Cocaine smugglers laundered billions through Wachovia bank

Somehow, the major banks in the United States have gone from serving as the main bulwarks of credit and entrepreneurial pluck to the moral equivalent of a James Bond villain. There were, for instance, the jaw-dropping mortgage frauds detailed by "60 Minutes" just last night. There was last week's report on a group of Citibank-affiliated debt collectors actually killing a customer in Indonesia in a dispute over a credit card bill. And there's the long-running but demoralizing story of the unjustified efforts of large banks to foreclose on active-duty soldiers.

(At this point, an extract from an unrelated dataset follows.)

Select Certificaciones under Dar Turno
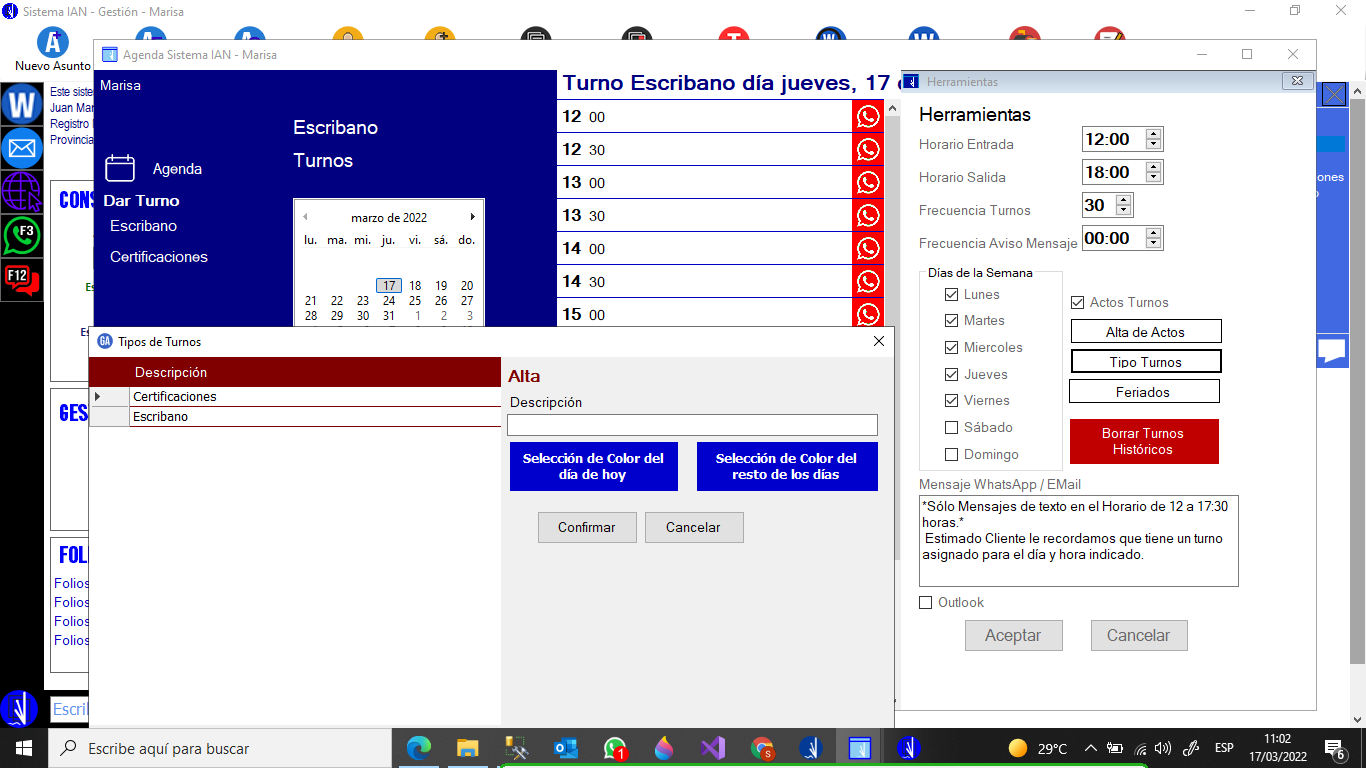This screenshot has width=1366, height=768. pos(159,257)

Now comes this: Wachovia Bank -- which merged with the West Coast banking giant Wells Fargo in 2009, in one of the many industry moves sparked by the 2008 mortgage meltdown -- seemingly looked the other way while some of the world's biggest drug lords funneled billions through the bank's holdings. As one federal prosecutor put it, the arrangement "gave international cocaine cartels a virtual carte blanche to finance their operations."

The Guardian reported on Sunday that an extensive investigation by the IRS, DEA and FBI uncovered the porous money-laundering system. The feds found that cocaine smugglers successfully moved tens of billions of dollars in funds through Wachovia accounts using wire transfers, traveler's checks and cash shipments. The paper notes that the flow of cash through the bank began in 2004 -- coinciding with the rise of Mexico's menacing drug gangs and the increased violence on the U.S.-Mexico border. The bank was quietly punished for its actions.

Reports the Guardian:

Criminal proceedings were brought against Wachovia, though not against any individual, but the case never came to court. In March 2010, Wachovia settled the biggest action brought under the US bank secrecy act, through the US district court in Miami. Now that the year's "deferred prosecution" has expired, the bank is in effect in the clear. It paid federal authorities $110m in forfeiture, for allowing transactions later proved to be connected to drug smuggling, and incurred a $50m fine for failing to monitor cash used to ship 22 tons of cocaine.

More shocking, and more important, the bank was sanctioned for failing to apply the proper anti-laundering strictures to the transfer of $378.4bn — a sum equivalent to one-third of Mexico's gross national product — into dollar accounts from so-called casas de cambio (CDCs) in Mexico, currency exchange houses with which the bank did business.

Perhaps it shouldn't come as a surprise that more and more people are choosing to live without a bank account.